4. The composition of leguminous proteins textured in a dry process according to claim 1, wherein it has a dry matter content of more than 80% by weight, preferably of more than 90% by weight.

5. A method for producing a composition comprising leguminous proteins according to claim 1, the method comprises the following steps:

1) providing a powder comprising leguminous proteins and leguminous fibers, having a dry weight ratio of leguminous proteins to leguminous fibers ranging between 70/30 and 90/10, preferably ranging between 75/25 and 85/15;

2) extrusion cooking the powder with water, the water to powder mass ratio before cooking ranging between 20% and 40%, preferably between 25% and 35%, even more preferably 30%;

3) cutting the extruded composition at the extruder outlet made up of an outlet die with holes, with a diameter of 1.5 mm and equipped with a knife, the speed of rotation of which ranges between 1,200 and 1,800 revolutions per minute, or between 2,000 and 2,400 revolutions per minute, preferably around 1,500 revolutions per minute; and

4) drying the composition thus obtained.

6. The production method according to claim 5, wherein the leguminous protein is a pea protein.

7. The production method according to claim 6, wherein the pea protein has a protein content advantageously ranging between 60% and 90%, preferably between 70% and 85%, even more preferably between 75% and 85% by weight of the total dry matter.

8. The production method according to claim 6, wherein the pea protein is characterized by a particle size characterized by a Dmode ranging between 150 microns and 400 microns, preferably between 150 microns and 200 microns or between 350 microns and 450 microns.

9. The production method according to claim 5, wherein the leguminous fiber contains between 40% and 60% of polymers made up of cellulose, hemicellulose and pectin, preferably between 45% and 55%, as well as between 25% and 45% of pea starch, preferably between 30% and 40%.

10. The production method according to claim 5, wherein step 2 is carried out by extrusion cooking in a twin-screw extruder characterized by a length to diameter ratio ranging between 35 and 45, preferably 40, and equipped with a series of 85-95% feeding elements, 2.5-10% kneading elements, and 2.5-10% reverse pitch elements.

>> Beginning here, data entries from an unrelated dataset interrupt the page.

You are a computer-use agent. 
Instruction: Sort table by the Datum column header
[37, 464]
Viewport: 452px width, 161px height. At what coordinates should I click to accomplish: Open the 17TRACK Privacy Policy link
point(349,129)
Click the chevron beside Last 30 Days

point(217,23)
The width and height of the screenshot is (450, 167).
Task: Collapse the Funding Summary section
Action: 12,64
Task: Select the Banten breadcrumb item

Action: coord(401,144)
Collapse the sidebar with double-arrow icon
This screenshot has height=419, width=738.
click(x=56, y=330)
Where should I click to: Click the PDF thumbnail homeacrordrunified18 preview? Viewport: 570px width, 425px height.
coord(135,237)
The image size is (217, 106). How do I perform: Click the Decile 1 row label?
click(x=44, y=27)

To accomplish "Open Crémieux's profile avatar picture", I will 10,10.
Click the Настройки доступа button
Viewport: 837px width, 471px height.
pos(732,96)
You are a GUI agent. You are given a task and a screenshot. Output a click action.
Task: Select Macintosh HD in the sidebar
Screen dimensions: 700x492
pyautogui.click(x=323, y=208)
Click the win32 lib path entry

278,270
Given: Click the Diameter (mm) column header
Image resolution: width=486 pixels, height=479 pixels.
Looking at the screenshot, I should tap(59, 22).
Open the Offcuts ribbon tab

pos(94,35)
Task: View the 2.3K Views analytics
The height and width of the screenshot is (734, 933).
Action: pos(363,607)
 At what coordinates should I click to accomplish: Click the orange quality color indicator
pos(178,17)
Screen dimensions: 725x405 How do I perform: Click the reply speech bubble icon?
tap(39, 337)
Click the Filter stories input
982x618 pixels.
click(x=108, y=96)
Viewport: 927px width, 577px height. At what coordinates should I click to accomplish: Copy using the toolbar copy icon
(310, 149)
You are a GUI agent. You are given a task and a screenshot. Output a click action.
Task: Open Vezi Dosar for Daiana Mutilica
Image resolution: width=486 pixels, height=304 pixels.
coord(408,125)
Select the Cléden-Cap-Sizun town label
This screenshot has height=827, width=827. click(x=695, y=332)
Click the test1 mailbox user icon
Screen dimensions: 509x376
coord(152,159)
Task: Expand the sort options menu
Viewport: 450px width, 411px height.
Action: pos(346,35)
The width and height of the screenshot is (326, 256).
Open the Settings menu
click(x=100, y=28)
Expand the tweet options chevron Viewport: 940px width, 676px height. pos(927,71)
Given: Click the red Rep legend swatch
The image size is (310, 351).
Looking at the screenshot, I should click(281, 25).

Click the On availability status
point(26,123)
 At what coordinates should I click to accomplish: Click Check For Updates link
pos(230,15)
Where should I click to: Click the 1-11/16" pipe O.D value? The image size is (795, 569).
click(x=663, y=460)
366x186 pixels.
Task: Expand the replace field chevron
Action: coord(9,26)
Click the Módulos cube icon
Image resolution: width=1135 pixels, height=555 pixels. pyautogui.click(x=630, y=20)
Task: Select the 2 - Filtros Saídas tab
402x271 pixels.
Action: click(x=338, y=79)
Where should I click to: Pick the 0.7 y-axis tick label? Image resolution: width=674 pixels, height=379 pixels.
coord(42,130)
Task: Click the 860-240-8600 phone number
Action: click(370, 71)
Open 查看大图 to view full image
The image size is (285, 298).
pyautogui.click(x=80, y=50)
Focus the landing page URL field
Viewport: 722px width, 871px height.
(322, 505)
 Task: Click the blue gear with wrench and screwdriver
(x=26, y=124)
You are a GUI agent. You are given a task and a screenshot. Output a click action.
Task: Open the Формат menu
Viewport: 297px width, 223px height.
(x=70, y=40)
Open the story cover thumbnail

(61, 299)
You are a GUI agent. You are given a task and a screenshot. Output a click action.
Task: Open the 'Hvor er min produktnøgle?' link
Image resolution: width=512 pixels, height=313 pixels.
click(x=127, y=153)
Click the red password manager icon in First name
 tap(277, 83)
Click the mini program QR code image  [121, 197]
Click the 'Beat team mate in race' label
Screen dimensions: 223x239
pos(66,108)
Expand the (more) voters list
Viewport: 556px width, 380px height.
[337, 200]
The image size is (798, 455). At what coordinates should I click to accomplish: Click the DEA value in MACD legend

11. The production method according to claim 10, wherein the feeding elements will be placed at the very beginning of the screw with a temperature set between 20° C. and 70° C., then the kneading elements with a temperature ranging between 90° C. and 150° C. and finally the reverse pitch elements with temperatures ranging between 100° C. and 120° C.

12. The production method according to claim 10, wherein the screw is rotated between 900 and 1,200 revolutions per minute, preferably between 1,000 and 1,100 revolutions per minute.

13. The production method according to claim 5, wherein a specific power ranging between 10 and 25 kWh/kg is applied to the powder mixture, by regulating the pressure at the outlet in a range ranging between 10 and 25 bars, preferably between 12 and 16 bars.

14. A use of a composition of leguminous proteins textured in a dry process according to claim 1, in an industrial application selected from the human and animal food industry, industrial pharmaceuticals or cosmetics.

15. The use according to claim 14, wherein the leguminous protein is a pea protein.